Myxoid liposarcoma of thyroid in a 10-year-old child with Li-Fraumeni syndrome: A case report and review of literature.

Abstract

Abstract: Myxoid liposarcoma of the thyroid is an extremely rare entity seen mostly in the retroperitoneum, extremities, and trunk; however, its occurrence in the head and neck region is reported to be less than 2%. Due to its rarity, evidence-based management is lacking. Here we report a case of a 10-year-old girl with Li-Fraumeni syndrome who presented with a large mass in the thyroid. She underwent hemi-thyroidectomy followed by six cycles of chemotherapy with Ifosfamide and Adriamycin after the histopathologically confirmed diagnosis of myxoid liposarcoma. Within a year, she developed recurrent disease in supraclavicular region and mediastinum, causing superior vena cava obstruction.
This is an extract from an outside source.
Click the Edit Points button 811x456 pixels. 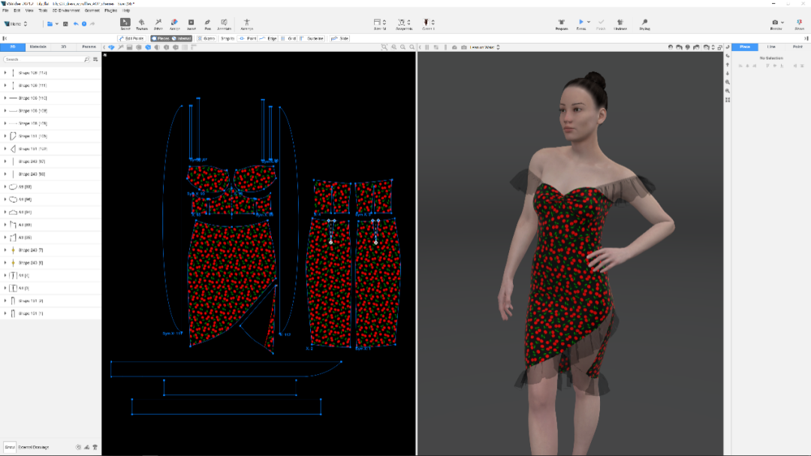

For this, she received palliative radiotherapy followed by excision of the residual mass and second line chemotherapy. However, the disease progressed and the patient succumbed to the disease within 19 months of diagnosis. In view of the rarity of the condition, the literature does not recommend any standard approach. Surgical excision is a standard first-line approach. As it is difficult to achieve extensive surgical margins in the neck region due to the presence of critical structures in the vicinity, postoperative radiation may improve local control rates.